| WORK REQUEST |
Reproduce every record below exactly, with the pictures left out.

| Records contained in a dataset |
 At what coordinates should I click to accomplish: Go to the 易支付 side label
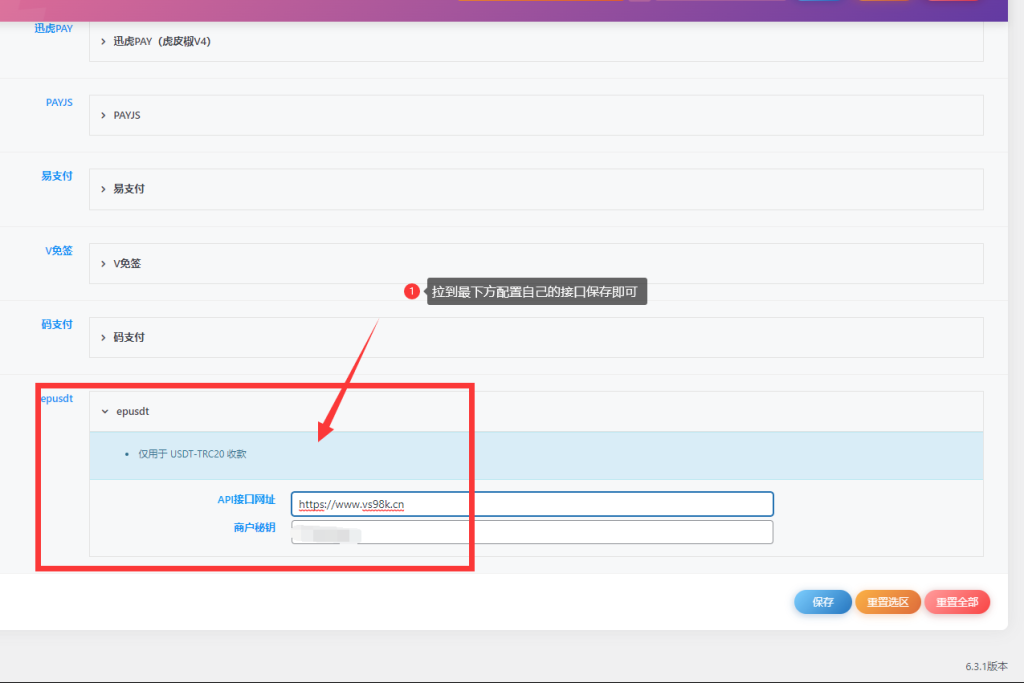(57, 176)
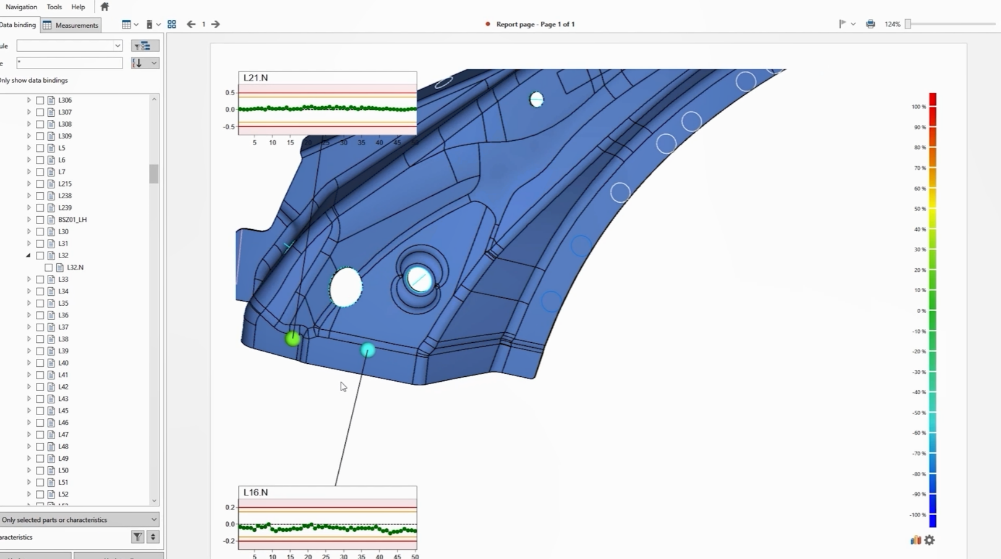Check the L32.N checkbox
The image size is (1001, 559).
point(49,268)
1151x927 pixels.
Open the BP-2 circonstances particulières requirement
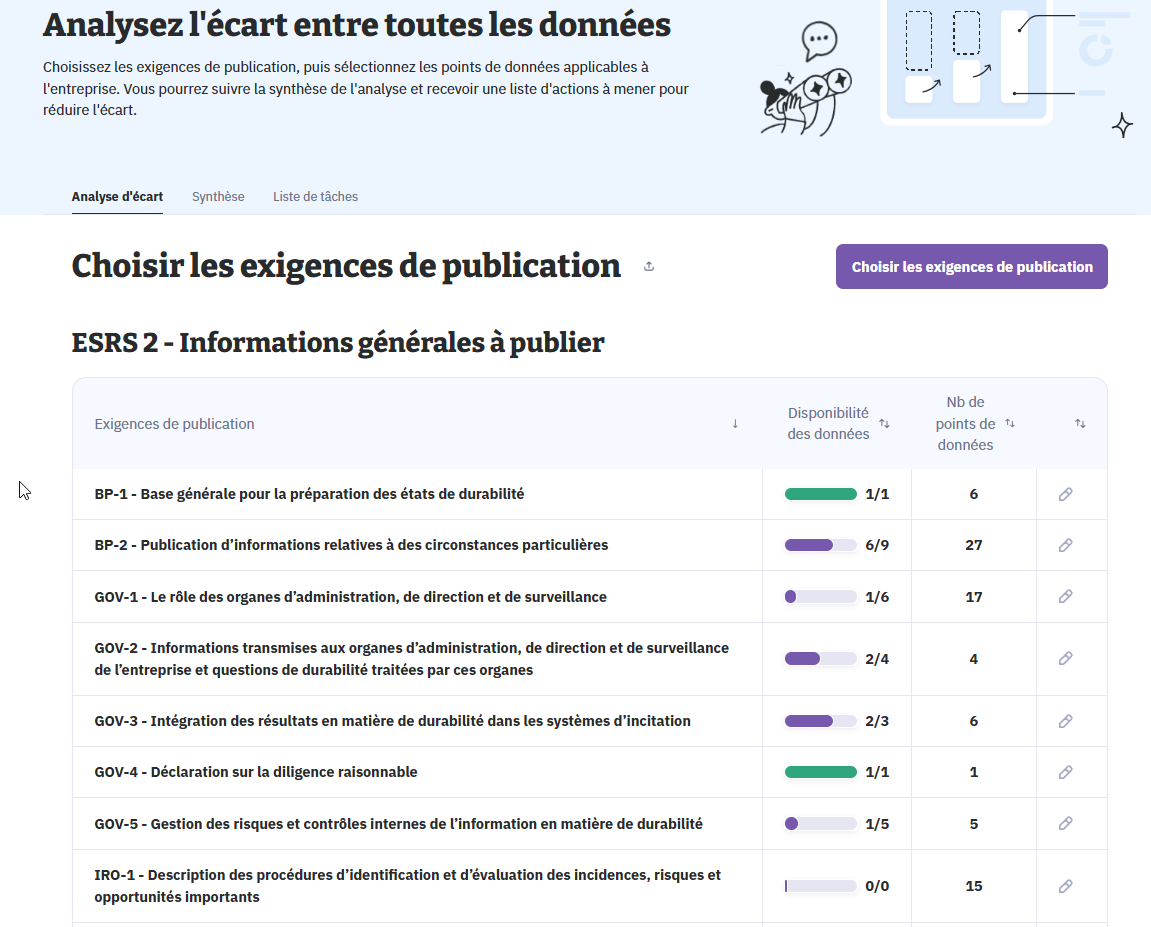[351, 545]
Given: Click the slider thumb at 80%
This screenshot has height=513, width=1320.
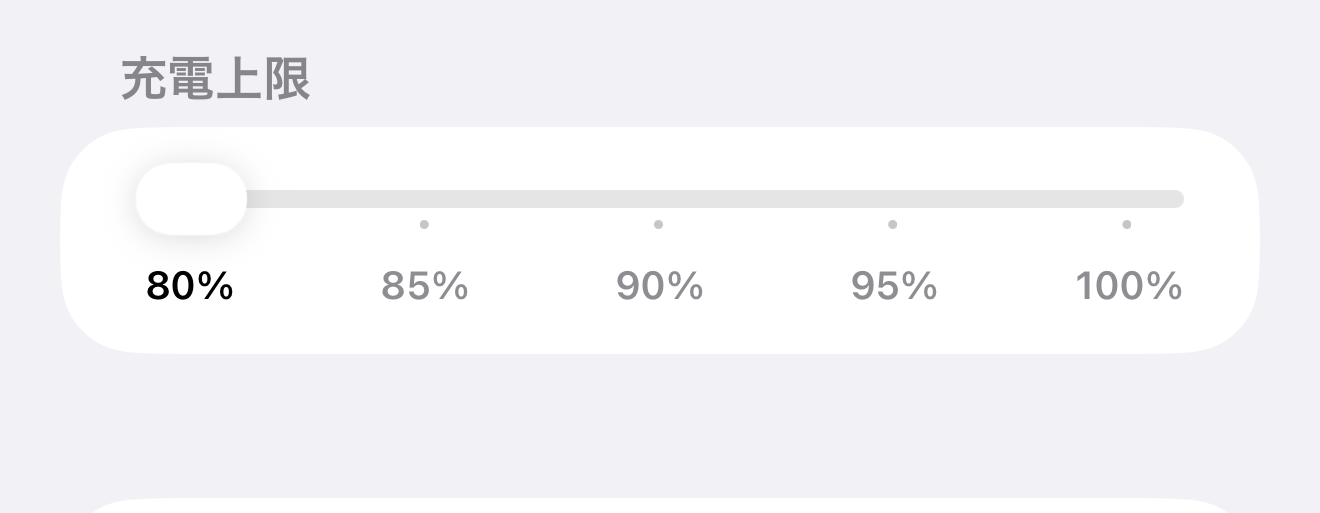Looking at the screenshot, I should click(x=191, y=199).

| ANSWER TO THIS PROBLEM |
 At what coordinates should I click to accomplish: Go to the 易支付 side label
(57, 176)
Check the L32.N checkbox
The image size is (1001, 559).
point(49,268)
1151x927 pixels.
Open the BP-2 circonstances particulières requirement
[351, 545]
Given: Click the slider thumb at 80%
This screenshot has height=513, width=1320.
Looking at the screenshot, I should click(x=191, y=199).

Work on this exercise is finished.